A bênção do padre aconteceu quando cerca de 500 baianas, todas vestidas a caráter, lavaram as escadarias da igreja, cujas obras foram concluídas em 1772. Além do prefeito João Henrique, que não fez a caminhada até o final, o governador Jaques Wagner (PT), o ministro Geddel Vieira Lima (PMDB), o ex-governador Paulo Souto (DEM) e os deputados federais Antonio Carlos Magalhães Neto (DEM) e José Carlos Aleluia (DEM) também fizeram o percurso.

“Esta é a maior festa da Bahia, um exemplo da tolerância religiosa para todo o mundo, principalmente agora, quando acontece o conflito entre Israel e o grupo islâmico Hamas”, disse o governador. “É muito emocionante tudo isso. Esta é uma festa que deve levar uma mensagem de paz ao mundo inteiro. É o momento de fé do povo baiano, de fé e sincretismo, de respeito às diferenças, uma mensagem que deve ecoar no mundo interior”, declarou ACM Neto.

História

O culto ao Senhor do Bonfim começou na primeira metade do século 18, mais precisamente em 1745, quando o capitão-de-mar-e-guerra Theodósio Rodrigues de Faria prometeu construir um templo caso sobrevivesse a uma tempestade. Um ano depois, começaram as obras da capela, que teve a sua conclusão em 1772. Durante a festa, as repartições públicas e bancos instalados na cidade baixa não funcionam. “Todos os anos vejo esta lavagem pela televisão, mas vi que pessoalmente é muito mais emocionante”, disse a turista mineira Viviane Medeiros, 24.

Casada com um brasileiro, a alemã Anette Stork, 33, disse que ficou “encantada” com a procissão e com o entusiasmo das pessoas. “Na Europa, ninguém fala em outra coisa a não ser os reflexos da crise econômica mundial. Aqui, as pessoas também estão preocupadas, mas encontram tempo para cultivar a alegria e os seus momentos de fé”, acrescentou.

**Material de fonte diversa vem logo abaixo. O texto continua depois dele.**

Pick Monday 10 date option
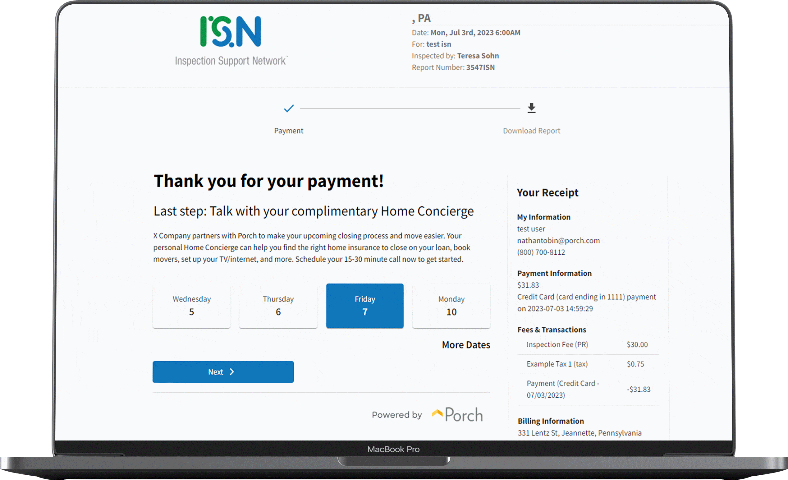788x480 pixels. pyautogui.click(x=451, y=306)
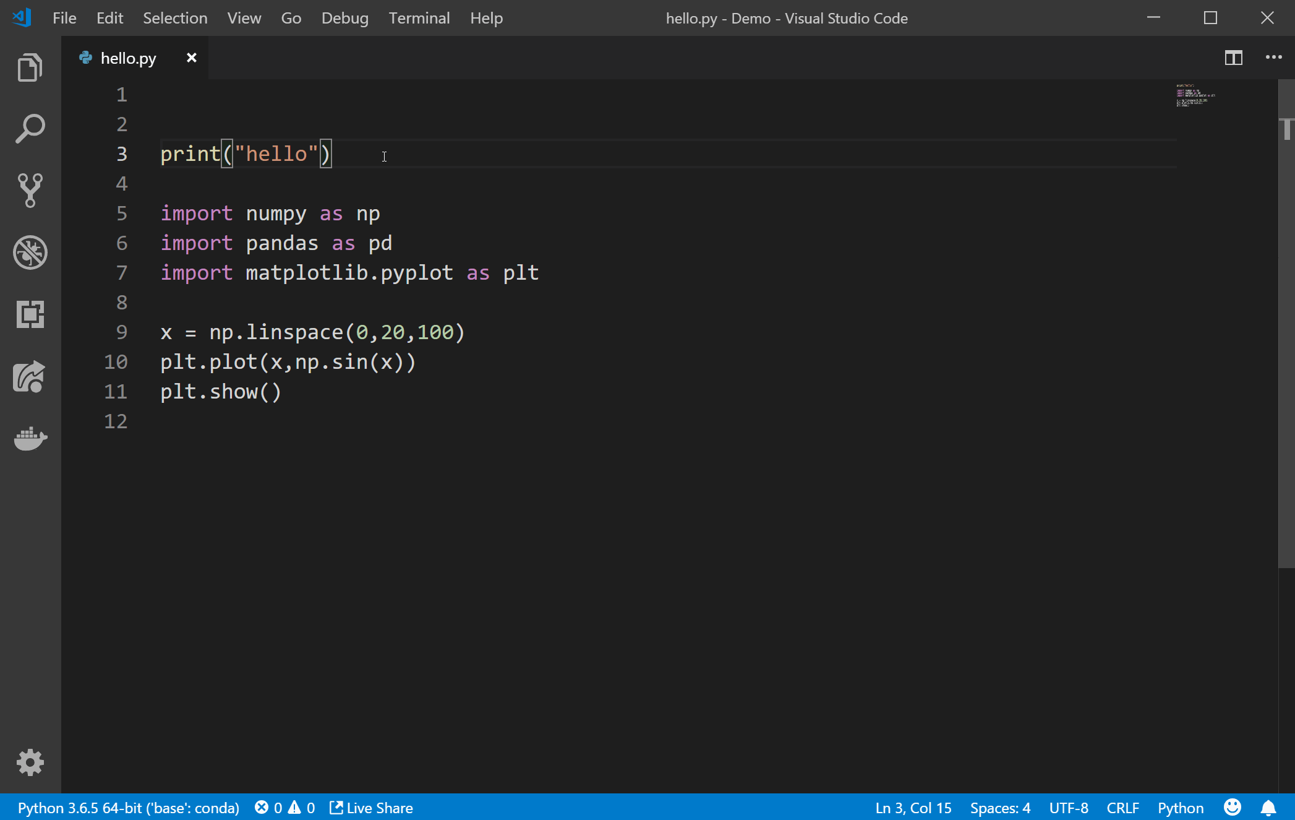
Task: Show Problems panel via the error counter
Action: click(x=284, y=808)
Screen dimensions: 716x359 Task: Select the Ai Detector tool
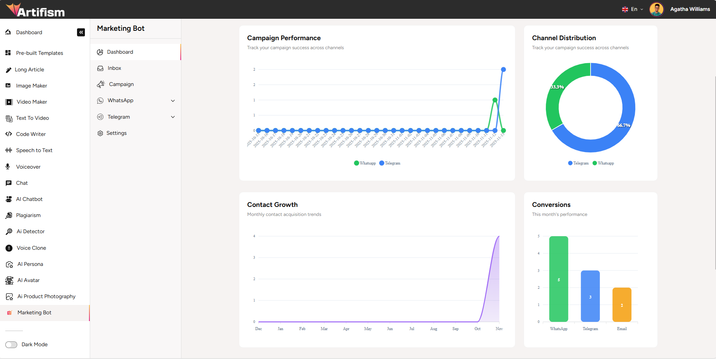(30, 231)
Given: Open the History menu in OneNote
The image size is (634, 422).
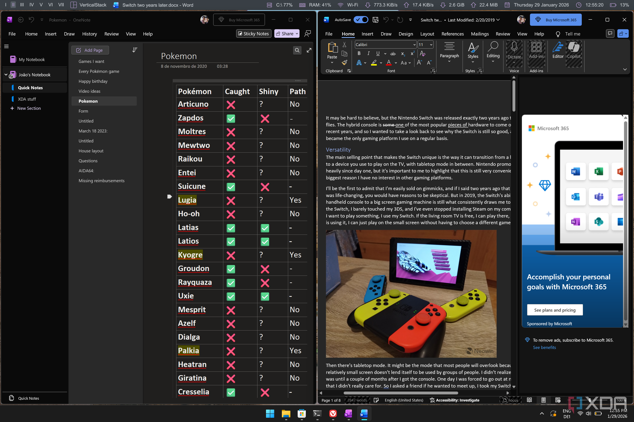Looking at the screenshot, I should 89,34.
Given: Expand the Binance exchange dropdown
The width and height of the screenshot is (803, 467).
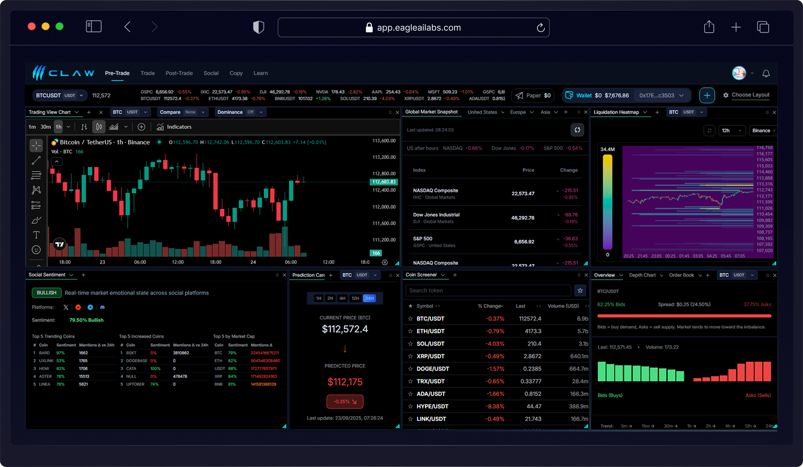Looking at the screenshot, I should (764, 131).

Em meio à festa, desempregados e vendedores ambulantes aproveitaram a multidão nas ruas para aumentar o faturamento. Uma lata de cerveja era vendida nesta quinta-feira por R$ 4, 100% a mais do que em alguns estabelecimentos. “A gente pode colocar qualquer preço que vende. O turista e o baiano que vai à festa está mais preocupado na diversão do que em quanto vai gastar”, disse o vendedor ambulante Ricardo dos Santos, 22.

Bonfim light

Enquanto milhares de pessoas caminhavam até as escadarias da igreja do Bonfim, no Bahia Marina, uma construção voltada para a baía de Todos os Santos, promoveu mais uma edição do “Bonfim Light”, uma festa paga e animada pelas bandas Asa de Águia e Jammil e pelo cantor Tomate. Quem deixou para comprar as camisas que garantiam o acesso ao evento de última hora teve de desembolsar, em média, R$ 300. Com antecedência, o preço era R$ 180 (inteira) e R$ 90 (meia).